At least a half-dozen federal immigration agents have come under investigation since 2012 for snooping into law enforcement databases — computer misconduct ranging from “self queries” to accusations that one of them tried to use the databases to warn drug smugglers if they were under investigation.
The information, gleaned from highly redacted records obtained through the Freedom of Information Act, includes the investigation of one Customs and Border Protection officer tied to a “drug-trafficking organization that has utilized compromised law-enforcement officers in the past.”
Border analyst James Phelps, a professor at Angelo State University, estimates that as many as 300 law enforcement officers are under investigation for corruption near the border. He also said that having an insider with access to a law enforcement computer makes it easier to lure the next corrupt officer.
“How do you corrupt someone like that? It’s real easy,” Mr. Phelps said. “You offer them more money in a weekend than they make in an entire year.”
“If you can get a hold of a person’s driver’s license, you can find out everything — the works,” he said. “If the cartels can identify an agent by name and find out where they live, they can come and make an offer,” Mr. Phelps said. “Take our money and turn a blind eye, or we kill your mom. Down in Mexico, the cartels have no problem doing that, and that’s where you have a lot of agents fail.”
Customs and Border Protection did not respond to messages seeking comment Wednesday or Thursday.
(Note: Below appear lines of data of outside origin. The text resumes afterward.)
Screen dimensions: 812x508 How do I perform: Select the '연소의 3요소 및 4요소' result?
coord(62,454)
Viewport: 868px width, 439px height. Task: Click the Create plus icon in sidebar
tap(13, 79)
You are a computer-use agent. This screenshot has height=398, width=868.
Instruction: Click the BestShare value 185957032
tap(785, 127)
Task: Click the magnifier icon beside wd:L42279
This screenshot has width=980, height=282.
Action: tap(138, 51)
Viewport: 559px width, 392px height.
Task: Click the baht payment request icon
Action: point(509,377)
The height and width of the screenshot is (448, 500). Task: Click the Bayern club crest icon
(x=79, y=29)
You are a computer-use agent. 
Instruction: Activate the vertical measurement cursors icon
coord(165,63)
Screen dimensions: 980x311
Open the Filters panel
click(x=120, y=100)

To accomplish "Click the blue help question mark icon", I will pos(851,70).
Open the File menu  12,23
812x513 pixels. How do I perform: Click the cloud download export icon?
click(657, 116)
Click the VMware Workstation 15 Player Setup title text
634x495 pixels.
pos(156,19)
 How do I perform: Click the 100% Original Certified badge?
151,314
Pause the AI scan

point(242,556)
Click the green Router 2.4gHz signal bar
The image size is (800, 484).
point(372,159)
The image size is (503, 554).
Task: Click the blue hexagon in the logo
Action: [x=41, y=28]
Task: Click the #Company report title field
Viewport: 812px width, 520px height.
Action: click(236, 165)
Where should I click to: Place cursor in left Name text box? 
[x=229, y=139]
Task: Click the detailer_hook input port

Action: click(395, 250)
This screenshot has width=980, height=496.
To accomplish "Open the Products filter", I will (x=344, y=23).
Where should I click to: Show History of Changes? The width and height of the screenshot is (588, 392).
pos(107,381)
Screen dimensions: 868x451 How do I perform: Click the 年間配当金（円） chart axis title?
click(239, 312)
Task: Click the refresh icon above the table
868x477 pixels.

Immigration and Customs Enforcement officials were unable to discuss specific cases summarized in records obtained by The Times.
“ICE agents and officers are held to the highest standards of professional and ethical conduct,” ICE spokeswoman Gillian Christensen said. “The agency does not tolerate misconduct, and reports of any such actions are swiftly investigated and dealt with appropriately.”
The Times obtained the information as part of an investigation of computer misuse among federal employees.
The majority of cases at other agencies reveal misdeeds like looking at pornography in the office, but the computer misconduct at ICE and CBP largely stemmed from improper access to electronic law-enforcement records.
Several of the reports in the data provided to The Times were almost entirely redacted, making it impossible to tell the true scope of the problem — though the violations described involved “improper entry by alien,” “bringing in or harboring certain aliens” and fraud.
Some of the snooping cases involved officers looking up their own names in law-enforcement computers, which is prohibited, but other examples hinted at a larger corruption problem.
In one case, investigators were tipped off about an official — whose name and job title were redacted — using his or her position to “conduct queries for friends and relatives engaged in criminal activity.”
The same report included information from an FBI special agent who reported that a credible witness alleged the official was accessing “sensitive law enforcement information in order to warn friends and relatives of impending law enforcement activity.”
That accusation was deemed “substantiated.”
Insider threats remain a concern at CBP, where officials say corrupt employees accessing databases and IT systems can facilitate the flow of drugs across the border and even disclose gate codes, according to a redacted audit by the Department of Homeland Security IG last year.